By Francine Cunningham
It’s mid-summer when I land at Dublin airport, back in my home country after more than two decades. At the security control, I show my Irish passport, while my Belgian-Dutch husband and our son present their different passports. We join the throng in the arrivals hall where my mother is waiting, already in tears. Two of my two oldest friends from student days are also here to welcome us to Ireland.
This never happened. Yes, I arrived back with my husband and son in August 2019, but my mother wasn’t waiting. She died three years earlier. I never got the chance to tell her that we were re-locating to Ireland, She would have been beside herself. Of my two oldest friends, one was tragically lost to breast cancer some years ago, leaving behind two teenage boys, while another old friend (one of the bubbliest people you could ever hope to meet) was in recovery from chemotherapy and already cocooning. I’d been away a long time. Maybe too long.
Heraclitus said: ‘No man ever steps in the same river twice, for it’s not the same river and he’s not the same man.’ Well, I had been living abroad so long, the whole river had probably changed course.
In reality, I arrived back in the lashing rain (even though it was August). The days before leaving had been full of frantic arranging, paperwork, packing and removals vans. It was near midnight by the time we drove on the wrong side of the road (for us) around the Dublin airport complex looking for the ‘pet cargo’ depot where I picked up a rather stressed old cat that we couldn’t possibly leave behind. I was exhausted, my husband grumpy. The cat peed in his travel cage in the back of our hired car, just a few minutes from our new place in Rathgar. We had arrived. I already knew it would be a while before we could call it home.
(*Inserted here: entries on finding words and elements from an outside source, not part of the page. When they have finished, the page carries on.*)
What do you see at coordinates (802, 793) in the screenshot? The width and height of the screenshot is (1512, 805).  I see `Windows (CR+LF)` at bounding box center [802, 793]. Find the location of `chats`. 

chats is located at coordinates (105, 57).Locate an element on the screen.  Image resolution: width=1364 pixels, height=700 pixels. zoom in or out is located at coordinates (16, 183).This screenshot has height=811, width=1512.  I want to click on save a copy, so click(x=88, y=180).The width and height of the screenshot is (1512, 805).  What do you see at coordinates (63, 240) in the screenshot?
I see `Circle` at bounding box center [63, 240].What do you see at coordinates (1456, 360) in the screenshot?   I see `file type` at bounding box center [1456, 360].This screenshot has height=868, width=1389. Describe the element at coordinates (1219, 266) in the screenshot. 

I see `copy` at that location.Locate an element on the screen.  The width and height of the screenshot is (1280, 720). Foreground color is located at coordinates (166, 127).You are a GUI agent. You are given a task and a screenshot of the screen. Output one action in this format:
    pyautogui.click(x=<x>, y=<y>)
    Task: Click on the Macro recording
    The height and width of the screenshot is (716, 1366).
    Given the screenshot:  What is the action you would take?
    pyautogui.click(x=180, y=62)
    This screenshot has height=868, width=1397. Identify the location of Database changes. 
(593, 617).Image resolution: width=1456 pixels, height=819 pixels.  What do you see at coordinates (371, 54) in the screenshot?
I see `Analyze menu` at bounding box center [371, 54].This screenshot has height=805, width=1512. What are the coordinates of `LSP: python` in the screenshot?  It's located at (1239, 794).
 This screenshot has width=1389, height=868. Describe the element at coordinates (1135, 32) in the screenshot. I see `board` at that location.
After two decades spent studying, working and living in Brussels, Paris, New York and Boston, I was going to live on this incredible island again. When I married a Dutch-speaking newspaper man 20 years earlier, I had never imagined having the opportunity to live back in Ireland again. Then, in a strange twist of fate, he was the one whose job actually sent him to Dublin. I would be commuting back and forth between our new home in Rathgar and my law firm in Brussels.
So, there I was, a gone-native European accidently washed back up on the shores of Ireland. Of course, I had been back on visits many times over the years, usually for a few days full of family commitments. The prospect of living here was something quite different.
Over the years. I also watched with pride, from a distance, as Ireland evolved towards a more liberal state, outward-looking state. It had earned its reputation as a real hub for creativity and innovation. Yet I can’t honestly say that I pined for the place I used to call home. Was that because at that time I had no prospect of going back, so had wiped that possibility out of my mind? Or was it because at this stage I’m more continental European than Irish? I guess that I was about to find out.